## [DIRECTIONS]
Render everything in the items below from the line containing "good [722, 516]" down to the line containing "separately [246, 538]", both included, as a Markdown table with columns headed Row and Line, numbering each line and skipping any blank ones.

## [MATERIAL]

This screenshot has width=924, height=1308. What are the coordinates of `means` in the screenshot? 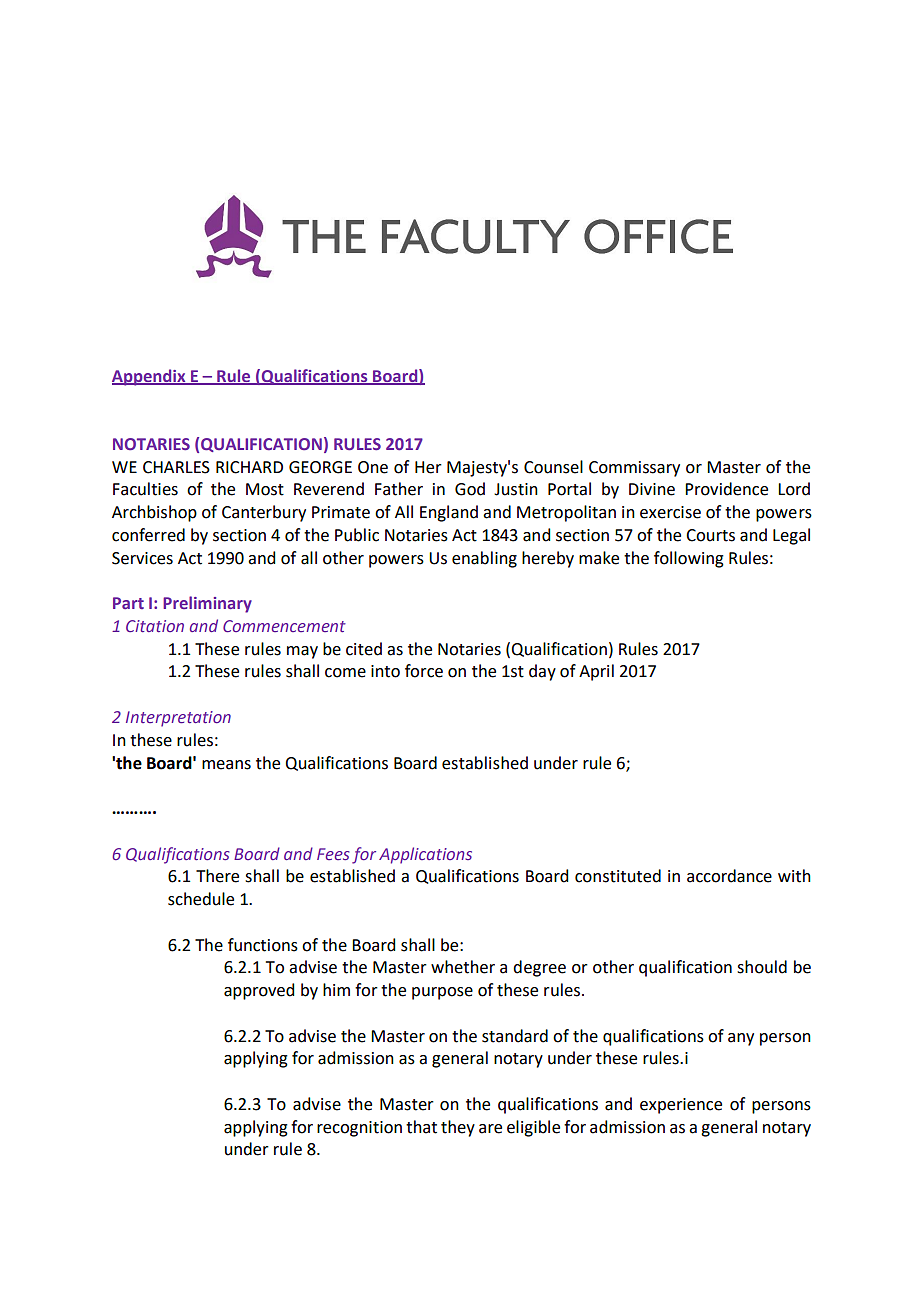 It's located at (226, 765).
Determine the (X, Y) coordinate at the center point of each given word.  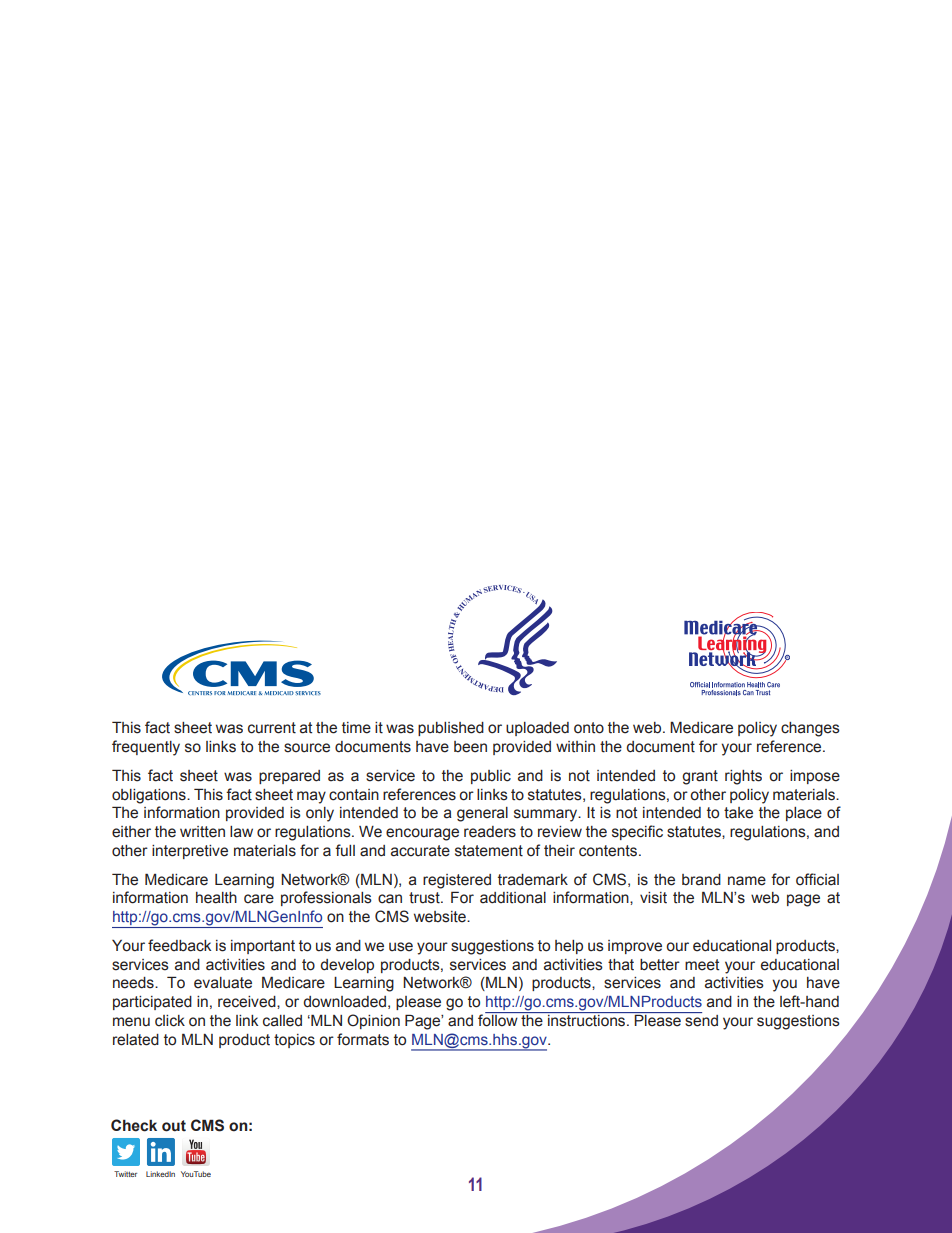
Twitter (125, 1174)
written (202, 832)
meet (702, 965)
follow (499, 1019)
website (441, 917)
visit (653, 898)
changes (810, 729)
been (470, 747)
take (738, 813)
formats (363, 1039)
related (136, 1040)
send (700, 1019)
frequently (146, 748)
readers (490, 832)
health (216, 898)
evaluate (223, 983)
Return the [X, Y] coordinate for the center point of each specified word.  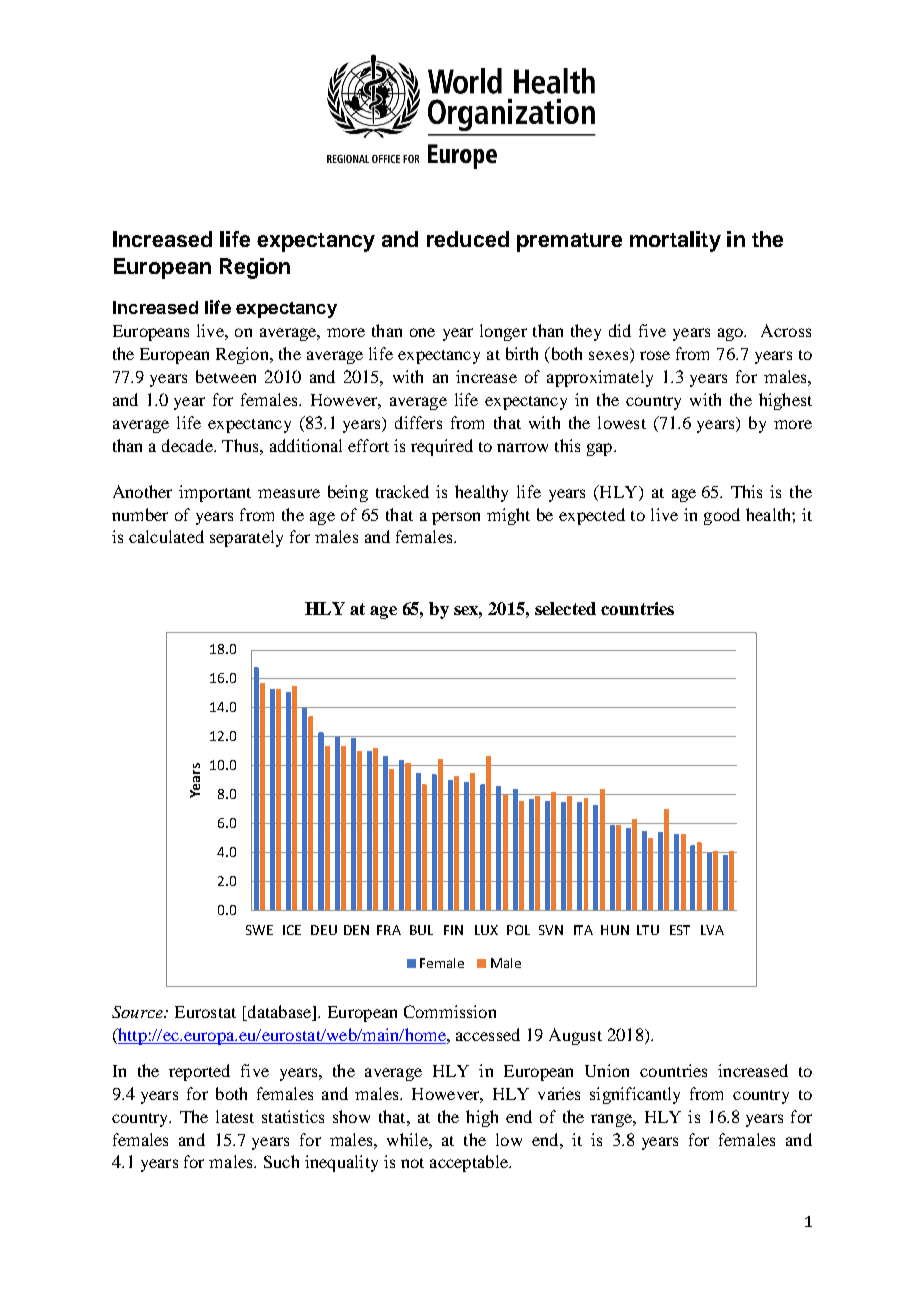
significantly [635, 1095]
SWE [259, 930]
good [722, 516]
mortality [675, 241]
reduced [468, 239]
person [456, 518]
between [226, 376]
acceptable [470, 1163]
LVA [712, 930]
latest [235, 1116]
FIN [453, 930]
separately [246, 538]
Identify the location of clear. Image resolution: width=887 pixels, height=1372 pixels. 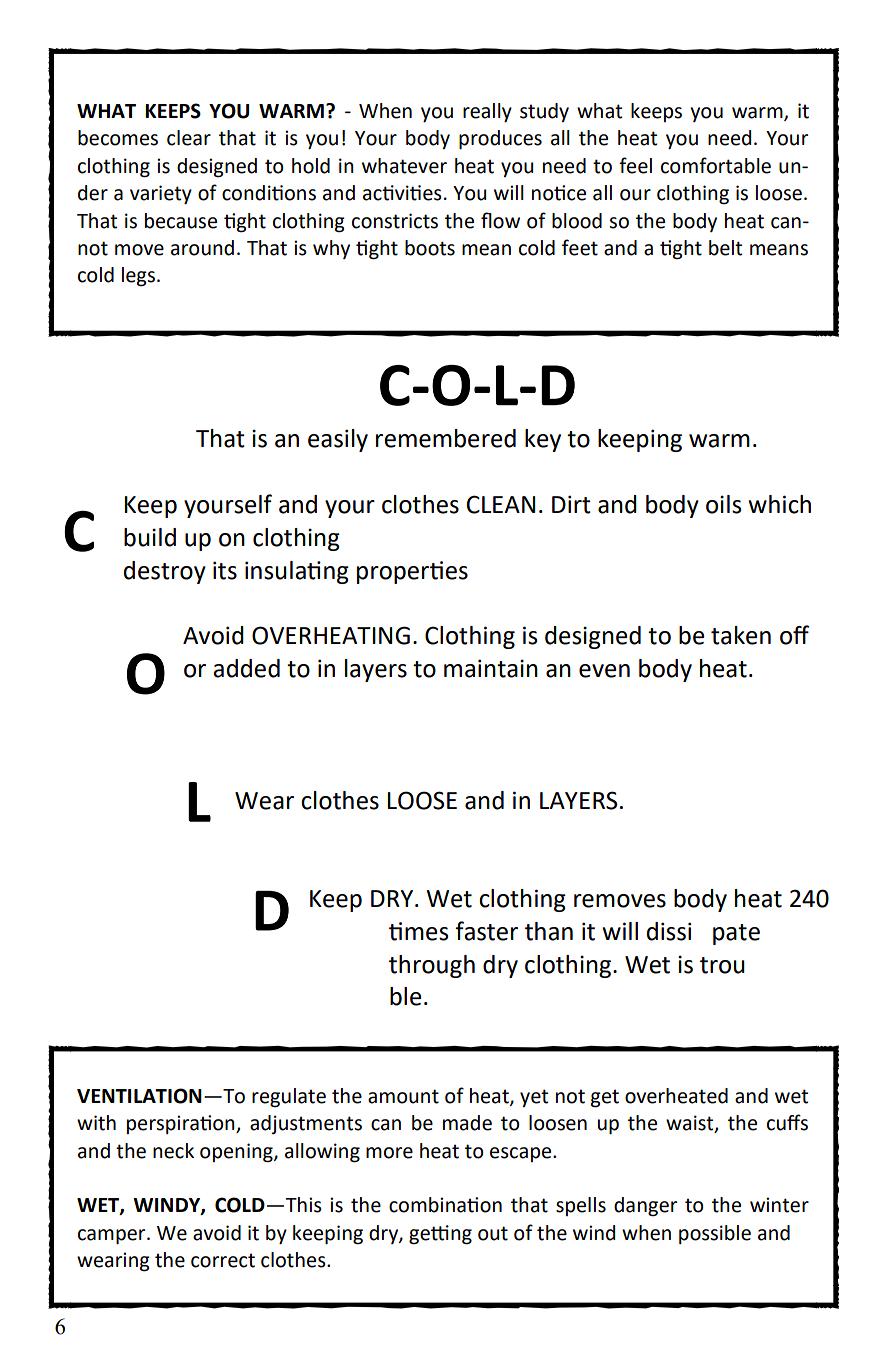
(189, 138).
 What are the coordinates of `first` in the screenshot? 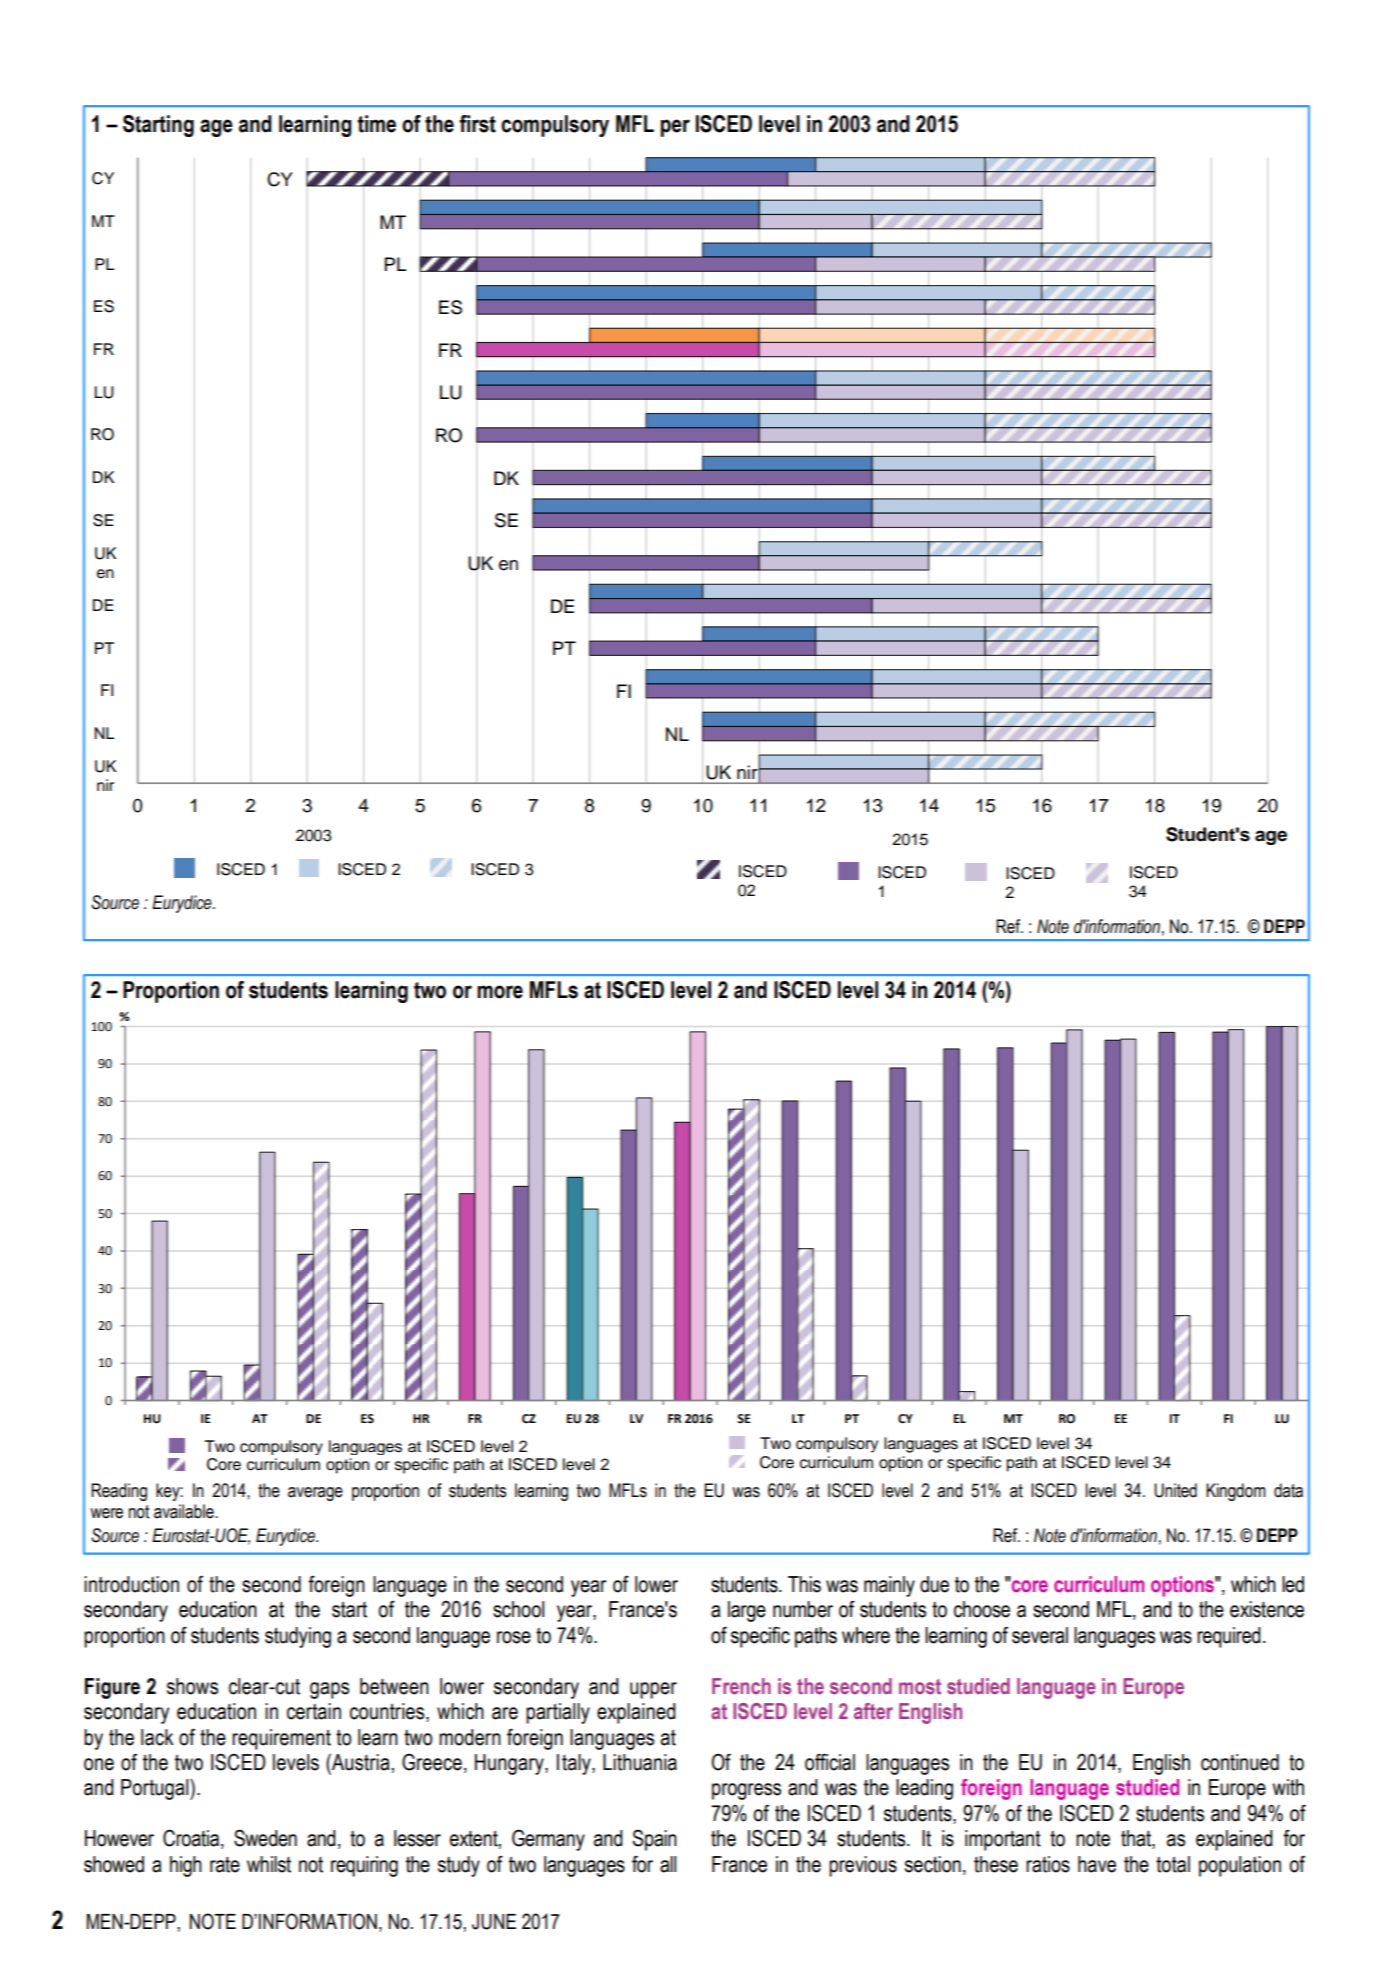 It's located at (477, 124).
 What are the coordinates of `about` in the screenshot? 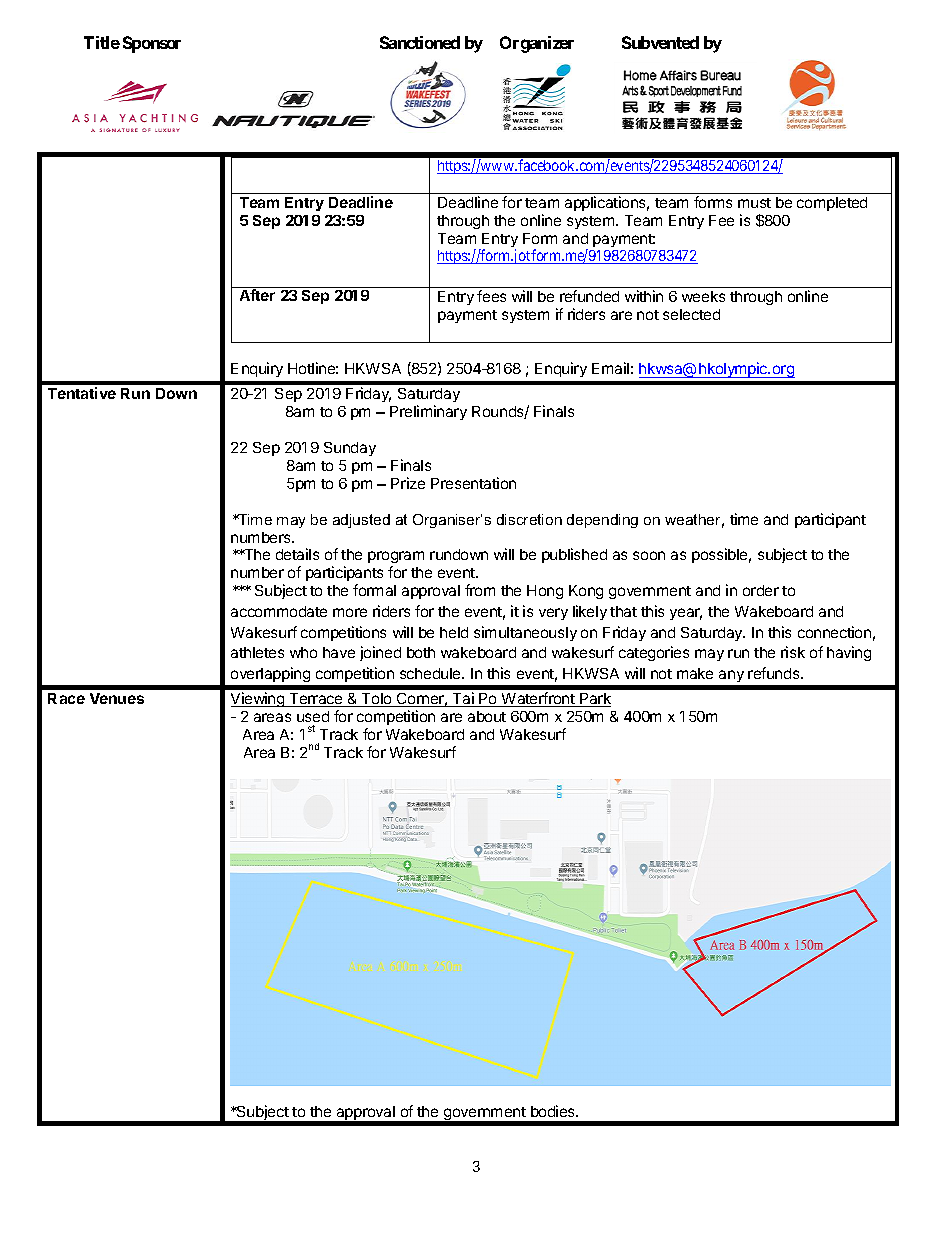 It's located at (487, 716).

## [FINAL RESULT]
| Row | Line |
|---|---|
| 1 | good [722, 516] |
| 2 | mortality [675, 241] |
| 3 | reduced [468, 239] |
| 4 | person [456, 518] |
| 5 | between [226, 376] |
| 6 | acceptable [470, 1163] |
| 7 | LVA [712, 930] |
| 8 | latest [235, 1116] |
| 9 | FIN [453, 930] |
| 10 | separately [246, 538] |